Long chains of monosaccharides linked by glycosidic bonds. Examples: starch, glycogen, cellulose, and chitin.

Starch and Glycogen

Both made of α-glucose; helical, energy storage polysaccharides. Starch (plants) and glycogen (animals) are easily digested.

Cellulose

Structural polymer of β-glucose; forms microfibrils in plant cell walls. Linear, strong hydrogen bonding; indigestible by most animals.

Chitin

Polymer of β-glucose with nitrogen groups; forms exoskeletons of arthropods and fungal cell walls; hydrophobic and strong.

Energy Storage vs Structure (Animals vs Plants)
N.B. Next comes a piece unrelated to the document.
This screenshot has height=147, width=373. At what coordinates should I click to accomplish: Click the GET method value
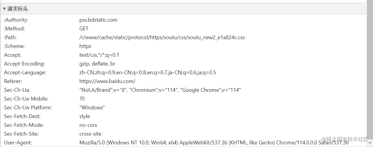pyautogui.click(x=84, y=29)
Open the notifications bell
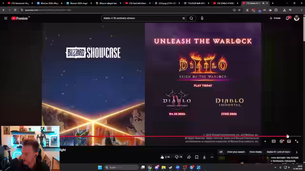 pos(288,18)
Energy storage: Glycogen (animals), Starch (plants). Structure: Chitin (animals), Cellulose (plants).

Blood Group Antigens

Carbohydrate-based cell surface markers that identify self vs foreign cells; essential for matching blood types.

Glycolysis

Universal 10-step pathway using the same 10 enzymes in all eukaryotes to metabolize glucose.

Disaccharides

Two monosaccharides joined via dehydration forming a glycosidic linkage (e.g., maltose, sucrose, lactose).

Protein Functions

Enzymatic – catalyze reactions; Defensive – antibodies; Storage – amino acids; Transport – hemoglobin; Hormonal – insulin; Receptor – nerve signals; Contractile/Motor – cilia/flagella; Structural – keratin/collagen.

Amino Acids

Monomers with an amino group, carboxyl group, hydrogen atom, and R-group (side chain). R-groups can be nonpolar, polar, or charged (acidic/basic).

Polypeptides

Chains of amino acids linked by peptide bonds. The polypeptide backbone is formed through dehydration synthesis.
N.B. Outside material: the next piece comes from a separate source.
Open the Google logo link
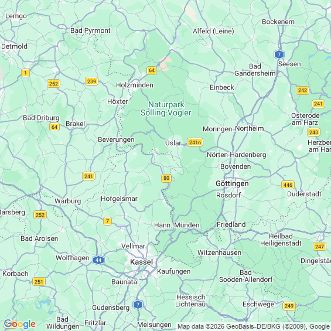 pos(20,324)
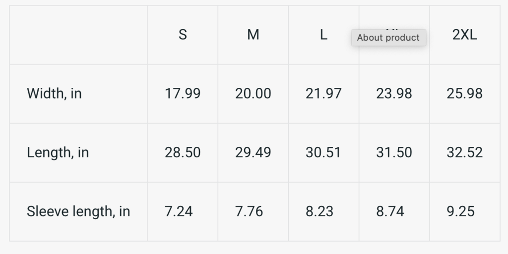Screen dimensions: 508x254
Task: Select the 20.00 width value
Action: click(x=253, y=93)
Protein Shape and Function

Function depends on 3D shape determined by amino acid sequence. Proteins can be globular (spherical) or fibrous (elongated).

Primary Structure

Linear amino acid sequence determined by genetic information. Dictates all higher protein structure.

Secondary Structure

Coils and folds from hydrogen bonding in the backbone; forms α-helices and β-pleated sheets.

Tertiary Structure

Overall 3D shape from side-chain interactions: hydrophobic interactions, hydrogen bonds, ionic bonds, disulfide bridges.

Quaternary Structure

Association of two or more polypeptides. Examples: Collagen (triple helix) and Hemoglobin (4 subunits with heme groups).

Chaperone Proteins

Assist folding by creating a hydrophilic environment for proper 3D shape formation.

Leventhal’s Paradox

There are ~10^300 possible protein conformations; proteins fold spontaneously to their lowest energy state.

Misfolded Proteins

Lead to diseases like Alzheimer’s and Cystic Fibrosis when folding goes wrong.

Sickle Cell Mutation

Single amino acid change (glutamic acid → valine) in hemoglobin changes structure, causing red blood cells to clump and reduce oxygen flow.